GINA Rinehart has added to her expanding Northern Territory pastoral interests with the purchase of Willeroo station, a large breeding property southwest of Katherine on the Victoria Highway.
In another case of Australian interests ‘buying back the farm,’ Ms Rinehart’s Hancock Prospecting has secured the 170,000ha property from Agri International, a company connected with Indonesia’s Great Giant Pineapple, one of Indonesia’s largest lotfeeders of Australian cattle.
Expressions of interest were sought for Willeroo in April. No sale price was disclosed, but the deal included close to 20,000 branded Brahman cattle.
Agri International bought Willeroo three years ago. Director of Agri International, Josep Lay, said the Willeroo Station has been a fantastic opportunity for the principals to understand and participate in the northern Australian cattle industry.
About $4.5 million had been spent on improvements, mostly fencing, waters and yards, since GGL bought the property in 2014 from the Sultan of Brunei, in a foreign-owner to foreign-owner deal. The development project had lifted carrying capacity by about 40 percent.
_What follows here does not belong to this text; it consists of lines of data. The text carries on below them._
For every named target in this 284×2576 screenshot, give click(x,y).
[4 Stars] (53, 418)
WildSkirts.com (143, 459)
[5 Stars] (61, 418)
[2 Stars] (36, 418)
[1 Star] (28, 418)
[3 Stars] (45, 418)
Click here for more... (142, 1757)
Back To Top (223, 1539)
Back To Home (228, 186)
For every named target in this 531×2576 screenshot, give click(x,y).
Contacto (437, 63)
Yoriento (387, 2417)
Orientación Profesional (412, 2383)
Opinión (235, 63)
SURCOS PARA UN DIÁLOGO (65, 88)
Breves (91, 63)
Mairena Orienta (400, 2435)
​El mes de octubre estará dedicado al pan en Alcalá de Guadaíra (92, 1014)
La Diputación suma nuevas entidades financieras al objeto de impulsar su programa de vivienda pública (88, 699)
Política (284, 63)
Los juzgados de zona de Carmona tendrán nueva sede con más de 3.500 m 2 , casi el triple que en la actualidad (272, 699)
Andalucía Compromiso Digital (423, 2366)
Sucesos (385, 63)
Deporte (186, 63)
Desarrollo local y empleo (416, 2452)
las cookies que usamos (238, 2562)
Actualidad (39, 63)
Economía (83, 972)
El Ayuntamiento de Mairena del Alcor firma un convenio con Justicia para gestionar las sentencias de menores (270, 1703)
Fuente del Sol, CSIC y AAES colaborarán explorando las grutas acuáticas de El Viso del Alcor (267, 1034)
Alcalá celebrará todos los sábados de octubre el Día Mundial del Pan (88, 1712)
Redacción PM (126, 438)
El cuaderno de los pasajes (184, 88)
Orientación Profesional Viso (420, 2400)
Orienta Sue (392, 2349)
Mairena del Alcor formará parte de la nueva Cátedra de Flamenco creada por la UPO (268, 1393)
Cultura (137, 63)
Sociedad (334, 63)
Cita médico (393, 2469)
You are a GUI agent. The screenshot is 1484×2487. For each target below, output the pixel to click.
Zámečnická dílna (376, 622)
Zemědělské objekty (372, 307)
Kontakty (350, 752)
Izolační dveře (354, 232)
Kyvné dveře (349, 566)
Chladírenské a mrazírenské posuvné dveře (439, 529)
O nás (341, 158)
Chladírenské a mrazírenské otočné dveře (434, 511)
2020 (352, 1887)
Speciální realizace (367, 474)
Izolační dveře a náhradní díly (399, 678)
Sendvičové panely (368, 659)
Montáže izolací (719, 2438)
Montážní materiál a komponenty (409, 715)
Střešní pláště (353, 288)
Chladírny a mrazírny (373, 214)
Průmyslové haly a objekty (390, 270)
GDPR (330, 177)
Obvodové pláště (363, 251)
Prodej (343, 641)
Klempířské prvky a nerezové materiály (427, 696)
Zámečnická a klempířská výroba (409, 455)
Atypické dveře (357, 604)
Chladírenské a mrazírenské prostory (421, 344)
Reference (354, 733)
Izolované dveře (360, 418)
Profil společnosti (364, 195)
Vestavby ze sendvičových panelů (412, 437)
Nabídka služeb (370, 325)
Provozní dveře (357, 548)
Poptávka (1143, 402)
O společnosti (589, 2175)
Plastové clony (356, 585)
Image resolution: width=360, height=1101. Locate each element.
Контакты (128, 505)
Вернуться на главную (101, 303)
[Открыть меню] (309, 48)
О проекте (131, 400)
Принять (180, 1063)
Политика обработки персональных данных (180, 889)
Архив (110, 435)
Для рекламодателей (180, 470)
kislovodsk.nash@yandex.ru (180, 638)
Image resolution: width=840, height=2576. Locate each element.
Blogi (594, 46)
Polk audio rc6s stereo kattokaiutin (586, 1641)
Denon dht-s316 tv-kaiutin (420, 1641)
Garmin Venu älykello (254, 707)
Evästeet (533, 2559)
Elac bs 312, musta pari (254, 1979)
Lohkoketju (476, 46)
GGL has imported Australian feeder cattle for almost 30 years, supplying its two Sumatran feedlots which have capacity for around 35,000 head.
The purchase adds to Ms Rinehart’s existing interests in the Victoria River District, including 147,000ha Aroona, bought for about $24 million earlier this year, and the larger Riveren Inverway aggregation further southwest towards the WA border. The 550,000ha Riveren Inverway aggregation, running about 40,000 head of Brahman cattle, was bought from another Indonesian owner, Japfa Santori.
Mr Lay said Agri International and parent company GGP were particularly proud of their input into the northern Australian cattle industry in developing Willeroo, and supporting the local community.
He also acknowledged the fine service of Willeroo’s management and staff on the property during the company’s ownership, and their application to the task, especially during the sale process.
Much of the development work and sale process was overseen by advisor, Peter Watkins.
Speaking after the transaction Gina Rinehart said Hancock was interested in securing Willeroo because it believed it could add improvements and value to the station, copying what we had already been introduced successfully on other Hancock stations, and currently being rolled-out across Kidman properties also.
“Willeroo will well complement our existing investments in the North,” she said.
“Its location next to Aroona will allow us to operate the two stations as a combined unit. Also being near to the Phoenix Park export depot, it will assist part of the wet season growing program for Riveren and Inverway as well as help to provide better market timing opportunities for some of Hancock Beef’s Kimberley cattle stations.”
Hancock Agriculture chief executive David Larkin said with continued investment and introduction of new technology and cattle welfare programs on Hancock properties, the company’s beef portfolio would grow, presenting greater tools for management and economies-of-scale, with an opportunity to increase stock numbers and productivity.
Includes comment supplied by Hancock Prospecting.